As tragédias que ocorreram no Rio de Janeiro nos últimos meses deveriam servir ao menos para reduzir as possibilidades de que fatos semelhantes se repitam.

No caso da explosão do restaurante Filé Carioca, em outubro do ano passado, chamou a atenção a circunstância de que o estabelecimento funcionava no local desde 2008 com alvará provisório. Agora, suspeita-se de que a causa do desmoronamento de três edifícios no centro da cidade esteja relacionada à existência de uma obra irregular em um desses prédios.

No Brasil, é cada vez mais comum a adoção da chamada "política do fato consumado", em que primeiro se constroem as cidades para depois pensá-las. Essa prática, no entanto, além de comprometer a segurança da população, inviabiliza a ocupação ordenada do solo urbano, violando o zoneamento e incentivando o surgimento de diversos problemas relacionados ao adensamento populacional, ao trânsito, à falta de estacionamentos, à precariedade do serviço de transporte, à poluição sonora e visual, à violência, ao meio ambiente, à má qualidade da água, às condições sanitárias, à produção de resíduos, à saúde e muitos outros.

O Distrito Federal, a despeito de sua origem planejada, não foge a essa regra. Há muito o Ministério Público vem lutando para extirpar do ordenamento jurídico local o denominado "alvará provisório", que por aqui também já foi chamado de "precário", "especial" e "de transição", com o mesmo efeito deletério de favorecer o crescimento desordenado da cidade, dificultar a fiscalização e expor a população a riscos desnecessários.

Várias leis sobre o tema já foram declaradas inconstitucionais a partir de ações propostas pelo MPDFT. No entanto, novas leis são editadas para permitir a continuidade dessa situação, com evidente desrespeito às decisões do Poder Judiciário. Duas delas ainda estão sob apreciação do TJDFT: as Leis Distritais nº 4.457/2009 e 4.611/2011.

É do Sistema Legislativo de Desenvolvimento Urbano e Territorial, integrado pelo Plano Diretor de Ordenamento Territorial, Planos de Desenvolvimento Local e demais normas urbanísticas e ambientais, que se extrai o conteúdo jurídico do princípio da função social da propriedade urbana, o qual está diretamente relacionado ao planejamento e controle da ocupação e uso do solo urbano, voltados para o desenvolvimento sustentável e ecologicamente equilibrado da cidade, a adequada distribuição da população e da atividade econômica, bem assim o fornecimento de infraestrutura compatível, com vistas a garantir, em última análise, segurança e qualidade de vida às pessoas.

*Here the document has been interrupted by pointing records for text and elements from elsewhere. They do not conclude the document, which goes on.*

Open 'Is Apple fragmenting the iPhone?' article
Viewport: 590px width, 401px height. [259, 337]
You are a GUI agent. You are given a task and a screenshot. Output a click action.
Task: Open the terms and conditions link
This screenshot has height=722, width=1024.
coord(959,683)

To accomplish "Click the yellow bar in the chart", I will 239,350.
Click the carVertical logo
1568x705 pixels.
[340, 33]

Referido sistema normativo estabelece diversas restrições ao funcionamento de atividades em determinados locais, condiciona a expedição de alvarás segundo o grau de incomodidade dessas atividades, e regulamenta, entre outros aspectos, a forma de obtenção de anuência da vizinhança. Além disso, define padrões de qualidade que satisfaçam as condições mínimas de segurança, conforto, higiene, saúde e acessibilidade aos usuários, que devem ser observados na execução das obras e na utilização das edificações.

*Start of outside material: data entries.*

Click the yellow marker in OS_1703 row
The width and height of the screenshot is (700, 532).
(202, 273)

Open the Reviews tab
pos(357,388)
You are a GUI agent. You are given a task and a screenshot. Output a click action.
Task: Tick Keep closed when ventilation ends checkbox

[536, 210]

A emissão do habite-se, por exemplo, que deveria preceder a concessão do alvará, está condicionada ao atendimento de regras técnicas, com o propósito de evitar que problemas estruturais, instalações elétricas inadequadas, instalações de combate a incêndio insuficientes ou inexistentes, ausência de rota de pânico ou de condições de acessibilidade coloquem em risco a integridade dos cidadãos ou produzam ambientes insalubres e perigosos.

Em suma, o alvará de funcionamento, não deve ser entendido como mero formalismo destinado a retirar uma determinada atividade da clandestinidade. É necessário que se dê a esse importante instrumento de controle o conteúdo material que lhe é próprio e que, se devidamente utilizado, pode trazer inúmeros benefícios para toda a coletividade, inclusive segurança jurídica para os próprios empresários.

Conquanto a geração de emprego e renda seja algo premente, é preciso que se o faça de modo responsável, em consonância com a Constituição Federal, a Lei Orgânica e a legislação urbanística, edilícia e ambiental, condição inafastável para a existência de um verdadeiro Estado Democrático de Direito.